(Saved entries)
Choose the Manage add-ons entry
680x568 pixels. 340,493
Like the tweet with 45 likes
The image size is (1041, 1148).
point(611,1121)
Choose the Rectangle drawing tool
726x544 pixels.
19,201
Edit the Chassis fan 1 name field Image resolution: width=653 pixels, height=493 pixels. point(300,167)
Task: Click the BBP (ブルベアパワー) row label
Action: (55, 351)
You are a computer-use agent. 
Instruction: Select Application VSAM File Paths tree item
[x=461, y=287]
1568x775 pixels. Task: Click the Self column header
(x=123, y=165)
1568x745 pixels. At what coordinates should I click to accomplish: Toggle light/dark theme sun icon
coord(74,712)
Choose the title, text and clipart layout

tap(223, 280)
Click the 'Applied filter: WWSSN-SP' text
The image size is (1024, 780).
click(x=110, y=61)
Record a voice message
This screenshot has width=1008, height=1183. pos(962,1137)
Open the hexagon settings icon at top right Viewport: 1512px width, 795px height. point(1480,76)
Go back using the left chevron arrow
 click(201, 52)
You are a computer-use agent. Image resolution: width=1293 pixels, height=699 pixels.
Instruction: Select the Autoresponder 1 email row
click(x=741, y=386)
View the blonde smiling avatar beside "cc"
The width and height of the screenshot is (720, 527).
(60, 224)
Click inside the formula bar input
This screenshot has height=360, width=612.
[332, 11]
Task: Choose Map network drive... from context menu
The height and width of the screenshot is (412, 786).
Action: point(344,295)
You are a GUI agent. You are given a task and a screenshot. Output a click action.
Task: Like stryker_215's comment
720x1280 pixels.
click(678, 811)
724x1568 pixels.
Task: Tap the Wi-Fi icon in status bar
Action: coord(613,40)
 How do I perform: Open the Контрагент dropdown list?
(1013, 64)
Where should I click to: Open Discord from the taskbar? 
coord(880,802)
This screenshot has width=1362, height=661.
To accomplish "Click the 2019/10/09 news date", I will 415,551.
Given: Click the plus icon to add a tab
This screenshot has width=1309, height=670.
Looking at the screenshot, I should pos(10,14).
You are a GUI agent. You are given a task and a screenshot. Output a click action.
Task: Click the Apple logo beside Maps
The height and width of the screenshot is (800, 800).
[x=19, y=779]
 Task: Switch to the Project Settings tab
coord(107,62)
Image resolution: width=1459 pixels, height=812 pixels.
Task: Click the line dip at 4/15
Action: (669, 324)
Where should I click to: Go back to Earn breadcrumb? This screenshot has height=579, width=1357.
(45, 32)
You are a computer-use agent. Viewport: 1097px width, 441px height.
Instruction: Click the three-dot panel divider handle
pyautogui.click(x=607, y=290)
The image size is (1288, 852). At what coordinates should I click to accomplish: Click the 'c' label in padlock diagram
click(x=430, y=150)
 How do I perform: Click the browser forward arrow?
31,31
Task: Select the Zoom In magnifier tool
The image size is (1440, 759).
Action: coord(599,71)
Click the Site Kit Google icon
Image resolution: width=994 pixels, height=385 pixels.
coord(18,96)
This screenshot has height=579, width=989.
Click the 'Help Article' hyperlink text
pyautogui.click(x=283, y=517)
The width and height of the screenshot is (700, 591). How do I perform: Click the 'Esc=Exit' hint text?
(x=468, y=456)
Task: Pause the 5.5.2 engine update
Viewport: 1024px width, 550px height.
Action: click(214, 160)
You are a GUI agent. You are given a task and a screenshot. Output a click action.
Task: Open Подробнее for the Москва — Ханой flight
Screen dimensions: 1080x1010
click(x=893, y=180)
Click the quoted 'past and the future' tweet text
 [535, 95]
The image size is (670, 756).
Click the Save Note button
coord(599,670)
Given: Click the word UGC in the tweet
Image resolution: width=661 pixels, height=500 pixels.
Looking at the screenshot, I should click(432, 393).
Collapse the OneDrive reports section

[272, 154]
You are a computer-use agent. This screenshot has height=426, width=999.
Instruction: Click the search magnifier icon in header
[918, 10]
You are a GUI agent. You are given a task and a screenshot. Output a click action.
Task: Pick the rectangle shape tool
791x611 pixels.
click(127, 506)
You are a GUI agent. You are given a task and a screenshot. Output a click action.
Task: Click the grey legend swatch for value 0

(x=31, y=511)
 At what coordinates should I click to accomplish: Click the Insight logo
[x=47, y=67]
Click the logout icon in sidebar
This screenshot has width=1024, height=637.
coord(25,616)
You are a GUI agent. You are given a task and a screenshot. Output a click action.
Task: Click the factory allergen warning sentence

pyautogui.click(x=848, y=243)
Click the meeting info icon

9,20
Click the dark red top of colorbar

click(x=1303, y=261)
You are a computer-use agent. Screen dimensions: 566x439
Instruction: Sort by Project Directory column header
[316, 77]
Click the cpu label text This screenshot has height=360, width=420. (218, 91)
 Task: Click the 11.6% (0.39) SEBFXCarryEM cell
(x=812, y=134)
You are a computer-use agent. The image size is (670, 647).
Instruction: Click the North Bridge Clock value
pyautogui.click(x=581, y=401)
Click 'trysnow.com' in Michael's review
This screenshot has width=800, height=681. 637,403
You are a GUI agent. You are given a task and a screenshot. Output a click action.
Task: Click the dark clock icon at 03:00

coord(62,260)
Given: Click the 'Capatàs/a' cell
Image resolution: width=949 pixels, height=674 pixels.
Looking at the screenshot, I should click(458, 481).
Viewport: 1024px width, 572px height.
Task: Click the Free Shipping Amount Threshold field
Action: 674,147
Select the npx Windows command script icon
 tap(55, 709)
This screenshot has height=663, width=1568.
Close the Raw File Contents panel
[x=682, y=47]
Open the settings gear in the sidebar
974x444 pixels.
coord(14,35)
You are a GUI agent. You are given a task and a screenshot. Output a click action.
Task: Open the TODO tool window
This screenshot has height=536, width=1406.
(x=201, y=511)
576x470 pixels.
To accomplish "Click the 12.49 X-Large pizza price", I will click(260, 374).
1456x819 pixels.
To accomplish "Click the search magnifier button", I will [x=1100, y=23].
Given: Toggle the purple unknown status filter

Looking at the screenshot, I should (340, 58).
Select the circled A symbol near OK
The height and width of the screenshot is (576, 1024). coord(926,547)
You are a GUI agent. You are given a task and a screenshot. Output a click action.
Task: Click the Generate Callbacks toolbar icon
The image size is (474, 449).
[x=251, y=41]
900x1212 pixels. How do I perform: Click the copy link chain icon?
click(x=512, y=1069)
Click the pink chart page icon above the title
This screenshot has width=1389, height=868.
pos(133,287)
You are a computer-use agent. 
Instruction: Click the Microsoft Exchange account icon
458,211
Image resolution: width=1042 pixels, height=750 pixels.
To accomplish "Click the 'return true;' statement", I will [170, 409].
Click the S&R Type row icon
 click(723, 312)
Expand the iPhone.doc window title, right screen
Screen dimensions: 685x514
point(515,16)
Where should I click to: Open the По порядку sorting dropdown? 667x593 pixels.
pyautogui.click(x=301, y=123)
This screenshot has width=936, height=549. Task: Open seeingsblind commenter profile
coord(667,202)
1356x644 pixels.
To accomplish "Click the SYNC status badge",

▶ **Task instructions**
An exact copy of the lines above, from the one containing "Task: Choose Map" down to the one containing "Task: Like stryker_215's comment" and including both, is the whole answer; retype it and nothing else.

▶ **Reply to the exercise**
Task: Choose Map network drive... from context menu
The height and width of the screenshot is (412, 786).
Action: point(344,295)
You are a GUI agent. You are given a task and a screenshot. Output a click action.
Task: Like stryker_215's comment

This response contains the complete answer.